## Exercise objective
Please output exactly the part of the records below that opens with the line containing "Adresse de messagerie (54, 1688)" and closes with the line containing "FAQ (12, 2447)", both lines included, and nothing else.

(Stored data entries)
◆ ◆ ◆ ◆ ◆

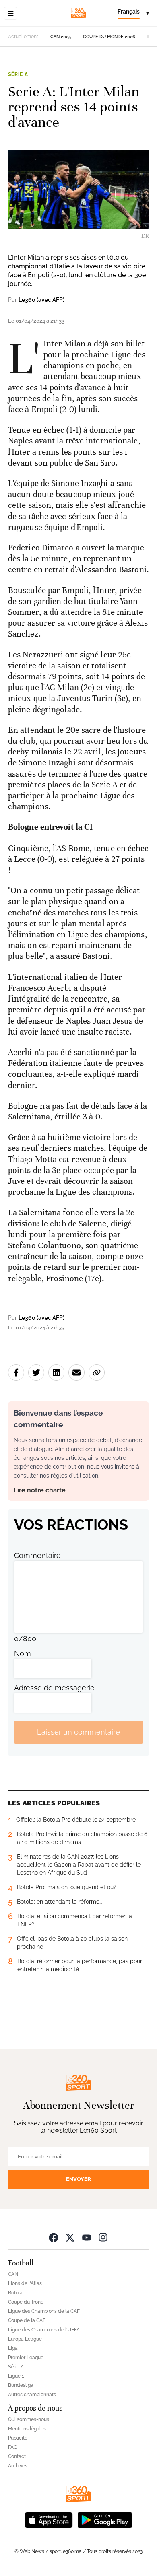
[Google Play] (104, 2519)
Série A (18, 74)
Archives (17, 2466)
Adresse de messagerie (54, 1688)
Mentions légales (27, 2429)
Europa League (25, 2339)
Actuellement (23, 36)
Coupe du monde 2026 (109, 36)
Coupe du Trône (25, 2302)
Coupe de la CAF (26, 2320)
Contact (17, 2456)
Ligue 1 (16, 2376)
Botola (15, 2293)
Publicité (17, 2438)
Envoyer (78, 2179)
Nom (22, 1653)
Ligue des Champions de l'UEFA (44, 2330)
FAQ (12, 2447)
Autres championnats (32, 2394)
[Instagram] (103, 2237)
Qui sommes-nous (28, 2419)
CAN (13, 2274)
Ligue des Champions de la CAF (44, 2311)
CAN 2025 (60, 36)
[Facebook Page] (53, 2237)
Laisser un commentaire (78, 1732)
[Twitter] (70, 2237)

◆ ◆ ◆ ◆ ◆

## Response to this exercise
Adresse de messagerie (54, 1688)
Mentions légales (27, 2429)
Europa League (25, 2339)
Actuellement (23, 36)
Coupe du monde 2026 (109, 36)
Coupe du Trône (25, 2302)
Coupe de la CAF (26, 2320)
Contact (17, 2456)
Ligue 1 (16, 2376)
Botola (15, 2293)
Publicité (17, 2438)
Envoyer (78, 2179)
Nom (22, 1653)
Ligue des Champions de l'UEFA (44, 2330)
FAQ (12, 2447)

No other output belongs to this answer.